If the term local social infrastructure has increasingly been used over the course of the last year, it is because of a growing appreciation that the existence of strong local civic institutions and activity is vital to the success of any community. And that where communities lack places to meet and organisations to bring them together it can affect their ability to respond at times of crisis – something highlighted in the APPG on Left Behind Neighbourhoods’ report on the early impact of COVID.
There has been a growing recognition of the need to support communities to build resilience and capacity.”
It seems that – for now at least – the community is finding its place within parts of the political debate.
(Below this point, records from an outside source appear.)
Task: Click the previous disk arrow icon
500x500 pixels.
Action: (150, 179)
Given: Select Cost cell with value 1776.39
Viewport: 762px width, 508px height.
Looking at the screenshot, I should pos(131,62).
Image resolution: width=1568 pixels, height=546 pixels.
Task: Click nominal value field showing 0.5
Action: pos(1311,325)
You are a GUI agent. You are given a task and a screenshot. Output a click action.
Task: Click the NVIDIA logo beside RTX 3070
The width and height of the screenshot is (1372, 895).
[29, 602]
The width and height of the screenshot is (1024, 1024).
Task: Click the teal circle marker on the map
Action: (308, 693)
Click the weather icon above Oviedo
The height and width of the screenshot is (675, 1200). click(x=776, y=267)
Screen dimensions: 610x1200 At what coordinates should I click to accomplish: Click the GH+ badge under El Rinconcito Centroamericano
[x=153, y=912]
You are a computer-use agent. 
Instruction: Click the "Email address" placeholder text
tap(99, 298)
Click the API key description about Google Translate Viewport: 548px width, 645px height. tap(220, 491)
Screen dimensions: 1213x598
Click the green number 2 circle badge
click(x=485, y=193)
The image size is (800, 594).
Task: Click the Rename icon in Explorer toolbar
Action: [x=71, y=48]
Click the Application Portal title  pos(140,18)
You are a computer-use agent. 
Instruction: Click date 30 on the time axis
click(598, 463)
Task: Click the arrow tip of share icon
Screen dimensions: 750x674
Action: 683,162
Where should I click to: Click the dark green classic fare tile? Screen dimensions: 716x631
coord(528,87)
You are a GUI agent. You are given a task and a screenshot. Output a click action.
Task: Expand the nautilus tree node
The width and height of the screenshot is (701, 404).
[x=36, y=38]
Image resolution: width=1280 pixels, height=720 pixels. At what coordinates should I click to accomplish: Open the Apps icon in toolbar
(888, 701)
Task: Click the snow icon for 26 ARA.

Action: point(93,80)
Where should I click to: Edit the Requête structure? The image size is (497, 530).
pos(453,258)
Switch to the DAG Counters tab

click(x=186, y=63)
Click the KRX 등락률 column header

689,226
We must hope that as we enter 2021, value continues to be placed on nurturing and developing community power, and supporting the development of the organisations that sit at the heart of the networks of mutual reliance, trust and reciprocal relationship that underpin the most successful local communities. Certainly, it seems there has been a growing recognition of the need to support communities to build that capacity where is missing or has fallen into decline. If that can be sustained and built on, perhaps It offers an exciting model of how we might do things differently and better in the future.
It is already clear that COVID won’t be the last crisis we face this decade. The climate crisis is already looming large on the horizon as the next big challenge. To tackle it we will need to embed resilience at all levels of society – nationally, locally and at a neighbourhood level. Can we learn the lessons of 2020 and put community at the heart of preparing our next response?